WHAT YOU WILL DO: The answer must consist of every line in the data that contains "agent".

Dataset items
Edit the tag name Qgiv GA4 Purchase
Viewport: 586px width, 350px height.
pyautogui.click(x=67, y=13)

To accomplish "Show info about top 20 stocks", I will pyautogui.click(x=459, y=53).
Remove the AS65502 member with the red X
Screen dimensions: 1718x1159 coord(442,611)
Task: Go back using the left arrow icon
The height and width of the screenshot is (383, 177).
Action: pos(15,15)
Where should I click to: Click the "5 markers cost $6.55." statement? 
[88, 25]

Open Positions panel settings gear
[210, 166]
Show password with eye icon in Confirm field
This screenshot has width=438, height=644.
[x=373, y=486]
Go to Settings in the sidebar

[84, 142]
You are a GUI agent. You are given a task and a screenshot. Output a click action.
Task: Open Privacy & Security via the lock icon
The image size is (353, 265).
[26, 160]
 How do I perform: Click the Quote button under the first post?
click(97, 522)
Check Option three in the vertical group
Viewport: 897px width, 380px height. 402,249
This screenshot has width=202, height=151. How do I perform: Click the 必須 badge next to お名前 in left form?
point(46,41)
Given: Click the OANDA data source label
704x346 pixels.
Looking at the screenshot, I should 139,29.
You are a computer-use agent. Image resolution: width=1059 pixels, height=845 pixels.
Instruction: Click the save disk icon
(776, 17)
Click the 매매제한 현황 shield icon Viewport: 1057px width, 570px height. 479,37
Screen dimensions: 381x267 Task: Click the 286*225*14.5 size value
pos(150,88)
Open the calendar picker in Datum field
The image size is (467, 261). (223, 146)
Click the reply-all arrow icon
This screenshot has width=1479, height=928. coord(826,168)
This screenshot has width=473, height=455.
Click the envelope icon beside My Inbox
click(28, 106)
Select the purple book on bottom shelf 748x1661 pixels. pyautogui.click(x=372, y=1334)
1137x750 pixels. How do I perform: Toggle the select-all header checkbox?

WRITTEN ANSWER:
You are a GUI agent. You are given a task and a screenshot. Output a click action.
You are a computer-use agent. Image resolution: width=1059 pixels, height=845 pixels.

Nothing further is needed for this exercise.